◆ What is needed ◆
Please copy word for word the part of the passage on ANNPE in dogs below that opens with the words containing "Facts about IVDD" and closes with "run and play.".

Like the more common forms of Intervertebral disc disease, ANNPE is a neurological emergency. It happens suddenly when disc material in the spine ruptures. But unlike the more common types of IVDD, victims don’t suffer permanent paralysis in their legs. Instead, they have acute symptoms that slowly get better over time.
I wasn’t aware of ANNPE in dogs until I read a Newsweek story about an Italian Greyhound named Adelaide. The 4-year-old dog was playing with her canine sister, Phoebe, when her owners heard a scream. They found the dog on the floor, unable to move her back legs.
The family rushed Adelaide to an emergency vet hospital where an MRI showed the ANNPE injury. After the exam, the veterinary neurologist explained that Adelaide was paralyzed, but had a “great chance of recovery.”
These aren’t words pet owners hear after a typical IVDD incident.
A little more than a month later, Adelaide was able to wag her tail. For those of us who’ve experienced life with a paralyzed dog, you know that wagging a tail is very good news!
I decided to do some research about ANNPE and found some unique symptoms that aren’t seen in other forms of IVDD. But before I share those facts, I want to explain Intervertebral disc disease and how it effects a dog’s spine and mobility.
Facts about IVDD in dogs
A dog’s spinal cord is made up of nerves that communicate with the brain. It’s protected by the vertebrae, which are small bones stacked on top of each other in a column. Between each vertebra there’s a disc that’s filled with a soft jelly-like substance. That substance serves as a cushion so dogs (and all mammals) can safely jump, run and play.
IVDD is a degenerative condition that causes the discs in the spine to age faster than normal and rupture. There are few warning signs and most pet owners don’t realize their pet is developing IVDD until they injure themself doing a routine activity, like hopping off the sofa.
There are two forms of IVDD
The two types of IVDD are Hansen Type I and Hansen Type II. In Hansen Type I, the disc material dries out prematurely, when a dog is young. Generally, victims of a Type I disc rupture are between the ages of 3-6 years old.

◆ Data ◆
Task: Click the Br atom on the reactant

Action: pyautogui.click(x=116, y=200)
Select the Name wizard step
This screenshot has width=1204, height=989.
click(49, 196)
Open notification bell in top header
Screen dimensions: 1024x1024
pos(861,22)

◆ Exercise output ◆
Facts about IVDD in dogs
A dog’s spinal cord is made up of nerves that communicate with the brain. It’s protected by the vertebrae, which are small bones stacked on top of each other in a column. Between each vertebra there’s a disc that’s filled with a soft jelly-like substance. That substance serves as a cushion so dogs (and all mammals) can safely jump, run and play.